Information supplied:
>>>>>

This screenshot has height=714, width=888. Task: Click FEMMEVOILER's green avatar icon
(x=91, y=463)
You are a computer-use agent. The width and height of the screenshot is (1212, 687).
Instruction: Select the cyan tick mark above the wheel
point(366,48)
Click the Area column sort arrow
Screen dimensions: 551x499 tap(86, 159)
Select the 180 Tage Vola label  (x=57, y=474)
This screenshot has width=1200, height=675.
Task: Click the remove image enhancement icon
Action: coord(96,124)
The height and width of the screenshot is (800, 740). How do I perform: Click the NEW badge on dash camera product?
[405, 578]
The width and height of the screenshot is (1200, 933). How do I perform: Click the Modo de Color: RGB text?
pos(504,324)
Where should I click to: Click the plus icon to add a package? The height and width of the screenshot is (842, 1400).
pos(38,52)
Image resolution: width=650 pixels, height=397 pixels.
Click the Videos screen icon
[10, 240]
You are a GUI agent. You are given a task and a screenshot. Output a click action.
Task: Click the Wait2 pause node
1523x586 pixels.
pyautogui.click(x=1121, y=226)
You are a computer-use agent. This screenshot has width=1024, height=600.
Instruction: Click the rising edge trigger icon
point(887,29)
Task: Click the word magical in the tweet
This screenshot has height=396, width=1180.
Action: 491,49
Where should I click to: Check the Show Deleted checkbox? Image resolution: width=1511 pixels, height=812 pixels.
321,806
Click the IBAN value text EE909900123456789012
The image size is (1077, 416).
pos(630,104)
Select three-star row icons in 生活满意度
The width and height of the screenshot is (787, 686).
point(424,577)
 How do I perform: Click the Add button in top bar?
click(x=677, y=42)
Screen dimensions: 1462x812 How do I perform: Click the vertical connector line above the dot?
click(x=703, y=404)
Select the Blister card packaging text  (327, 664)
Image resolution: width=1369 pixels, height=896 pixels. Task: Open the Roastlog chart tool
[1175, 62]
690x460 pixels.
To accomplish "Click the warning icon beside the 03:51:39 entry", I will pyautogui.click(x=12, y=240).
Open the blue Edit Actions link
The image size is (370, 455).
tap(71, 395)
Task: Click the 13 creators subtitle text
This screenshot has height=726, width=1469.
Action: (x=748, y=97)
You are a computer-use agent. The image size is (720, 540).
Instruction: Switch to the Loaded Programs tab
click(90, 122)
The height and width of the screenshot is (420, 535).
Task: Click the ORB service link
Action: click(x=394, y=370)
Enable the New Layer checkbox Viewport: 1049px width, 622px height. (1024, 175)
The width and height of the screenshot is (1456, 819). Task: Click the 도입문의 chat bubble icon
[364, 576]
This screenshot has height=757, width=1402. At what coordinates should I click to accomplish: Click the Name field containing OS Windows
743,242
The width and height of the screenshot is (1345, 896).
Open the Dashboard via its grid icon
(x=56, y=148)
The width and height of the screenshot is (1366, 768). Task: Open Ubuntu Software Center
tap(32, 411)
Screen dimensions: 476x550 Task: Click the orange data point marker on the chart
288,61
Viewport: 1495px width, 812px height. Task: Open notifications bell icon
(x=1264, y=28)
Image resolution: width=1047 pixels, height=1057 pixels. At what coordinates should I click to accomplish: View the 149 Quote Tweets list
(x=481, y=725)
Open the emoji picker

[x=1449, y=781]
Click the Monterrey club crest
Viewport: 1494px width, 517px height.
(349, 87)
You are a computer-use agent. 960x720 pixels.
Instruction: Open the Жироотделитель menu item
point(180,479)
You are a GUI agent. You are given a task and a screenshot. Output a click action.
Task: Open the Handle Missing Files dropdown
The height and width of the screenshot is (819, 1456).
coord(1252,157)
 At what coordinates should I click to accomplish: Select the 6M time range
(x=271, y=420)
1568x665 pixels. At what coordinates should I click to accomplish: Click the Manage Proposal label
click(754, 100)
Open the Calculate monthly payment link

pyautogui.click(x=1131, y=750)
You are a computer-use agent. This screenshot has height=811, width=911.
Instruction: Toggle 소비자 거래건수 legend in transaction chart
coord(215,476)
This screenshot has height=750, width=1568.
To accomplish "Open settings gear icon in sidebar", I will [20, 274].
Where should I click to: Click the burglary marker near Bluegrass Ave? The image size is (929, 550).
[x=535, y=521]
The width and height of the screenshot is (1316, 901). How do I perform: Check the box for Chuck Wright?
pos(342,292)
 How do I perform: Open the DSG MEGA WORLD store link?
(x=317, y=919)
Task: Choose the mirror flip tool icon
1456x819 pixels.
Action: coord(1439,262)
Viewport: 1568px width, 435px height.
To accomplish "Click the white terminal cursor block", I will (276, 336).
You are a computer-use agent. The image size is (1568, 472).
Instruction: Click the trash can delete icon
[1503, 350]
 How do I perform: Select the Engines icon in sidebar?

<<<<<

Stated task:
Pick out every row above that contains the string "should", matching case exactly, and copy each one in full.

Right answer:
Where should I click to: Click the plus icon to add a package? The height and width of the screenshot is (842, 1400).
Where should I click to: Check the Show Deleted checkbox? Image resolution: width=1511 pixels, height=812 pixels.
This screenshot has height=757, width=1402. At what coordinates should I click to accomplish: Click the Name field containing OS Windows
Image resolution: width=1047 pixels, height=1057 pixels. At what coordinates should I click to accomplish: View the 149 Quote Tweets list
 At what coordinates should I click to accomplish: Select the 6M time range
1568x665 pixels. At what coordinates should I click to accomplish: Click the Manage Proposal label
Where should I click to: Click the burglary marker near Bluegrass Ave? The image size is (929, 550).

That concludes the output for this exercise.